人数が少ないほうが費用を抑えられるようにも感じますが、最近では参列者が多いほうが、むしろ集まるお香典の総額も増えるため、結果として遺族の費用負担も減るといわれています。
いわゆるお葬式「一般葬」
一般といっても、どれも一緒というわけではありません。その内容は故人らしいお葬式
「一般葬」というのはいわゆる、一般的なお葬式と考えてよいでしょう。お葬式の種類が増えたため、「従来のお葬式」を表すために使われている呼称のようです。しかし「従来」とはいうものの、お葬式が現在のようなスタイルになったのは、昭和の高度成長期のころと言われています。

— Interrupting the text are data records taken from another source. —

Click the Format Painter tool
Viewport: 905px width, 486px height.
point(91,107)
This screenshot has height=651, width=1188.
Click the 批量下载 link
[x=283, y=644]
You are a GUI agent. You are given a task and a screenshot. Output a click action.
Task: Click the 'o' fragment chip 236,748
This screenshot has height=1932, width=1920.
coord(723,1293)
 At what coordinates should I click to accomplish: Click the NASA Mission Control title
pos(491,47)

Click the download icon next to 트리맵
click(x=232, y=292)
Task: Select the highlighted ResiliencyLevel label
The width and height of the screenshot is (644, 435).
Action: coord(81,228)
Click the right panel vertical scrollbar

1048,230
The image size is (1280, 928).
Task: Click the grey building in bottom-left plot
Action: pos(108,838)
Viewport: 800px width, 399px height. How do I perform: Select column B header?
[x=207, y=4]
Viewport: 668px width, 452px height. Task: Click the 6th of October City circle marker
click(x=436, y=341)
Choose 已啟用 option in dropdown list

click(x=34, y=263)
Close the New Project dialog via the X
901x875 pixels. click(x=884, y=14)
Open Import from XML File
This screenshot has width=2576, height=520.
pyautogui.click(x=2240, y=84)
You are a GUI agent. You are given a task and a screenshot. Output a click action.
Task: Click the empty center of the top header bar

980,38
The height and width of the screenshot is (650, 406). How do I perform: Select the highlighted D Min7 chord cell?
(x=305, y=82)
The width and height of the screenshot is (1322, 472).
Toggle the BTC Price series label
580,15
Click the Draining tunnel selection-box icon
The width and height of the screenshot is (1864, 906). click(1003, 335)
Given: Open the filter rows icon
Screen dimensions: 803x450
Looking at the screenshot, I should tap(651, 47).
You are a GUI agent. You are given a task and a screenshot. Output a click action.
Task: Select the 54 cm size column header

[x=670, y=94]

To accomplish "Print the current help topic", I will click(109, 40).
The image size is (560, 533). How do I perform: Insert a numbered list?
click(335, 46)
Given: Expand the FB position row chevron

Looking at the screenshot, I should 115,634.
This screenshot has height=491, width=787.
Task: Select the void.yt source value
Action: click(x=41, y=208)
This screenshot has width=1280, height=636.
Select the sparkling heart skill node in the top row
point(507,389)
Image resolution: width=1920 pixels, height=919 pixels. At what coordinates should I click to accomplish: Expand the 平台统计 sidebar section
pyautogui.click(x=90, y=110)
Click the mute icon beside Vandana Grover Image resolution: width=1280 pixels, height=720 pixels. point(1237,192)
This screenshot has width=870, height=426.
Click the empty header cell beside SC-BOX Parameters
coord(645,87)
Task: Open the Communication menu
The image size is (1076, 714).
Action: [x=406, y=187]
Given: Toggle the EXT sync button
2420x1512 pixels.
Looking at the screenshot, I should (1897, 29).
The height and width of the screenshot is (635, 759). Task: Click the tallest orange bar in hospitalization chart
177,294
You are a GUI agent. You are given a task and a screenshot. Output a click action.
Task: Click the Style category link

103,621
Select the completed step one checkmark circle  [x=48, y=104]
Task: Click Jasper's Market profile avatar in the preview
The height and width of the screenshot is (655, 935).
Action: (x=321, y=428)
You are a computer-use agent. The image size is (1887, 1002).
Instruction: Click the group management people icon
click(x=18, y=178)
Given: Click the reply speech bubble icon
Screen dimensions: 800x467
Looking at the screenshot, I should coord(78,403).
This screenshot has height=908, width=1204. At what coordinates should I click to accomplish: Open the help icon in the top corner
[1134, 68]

地域性によって違いはありますが、昭和初期のころまでは棺を担ぎ、参列者らで埋葬場所まで送る「葬列」がお葬式の中でも大切な場面であったり。また、告別式ももともとは明治時代、中江兆民のお葬式で行われたのがはじまりとか。
時代とともにお葬式が変化する中で、何をもって「一般」とするのか基準はあいまいです。「やや規模の大きなお葬式」といった意味で使われている印象があります。
会社がお金を出してくれる「社葬」
創業者や会社の発展に貢献した人を送る、「社葬」
規模の大きなお葬式と言えば、「社葬」もあります。こちらは、会社が施主、すなわちスポンサーとなって執り行うお葬式です。創業者をはじめ、その企業の発展に貢献した人のために行うと同時に、取引先など社外に対して世代交代、事業継承が無事に行われたことを示す意味合いもあるようです。
時には「お別れ会」や「偲ぶ会」として行われることもありますが、遺族ではなく会社が費用を負担しているのであれば、「社葬」となります。また、遺族と会社、両者が費用を分担しあう場合、「合同で執り行うお葬式」ということから「合同葬」と呼ばれることもあります。
── お葬式にもいろいろな種類がありますが、いずれもその内容にはっきりした決まりはないようです。日ごろあまりなじみのないお葬式について、その内容や費用感をイメージしやすくするため、便宜上発生した呼称のように感じました。
一人ひとりの生き方が異なるように、人生の集大成とも言われるお葬式もまた、一人ひとり異なるため、明確なグループ分けをすること自体、難しいということでしょうか。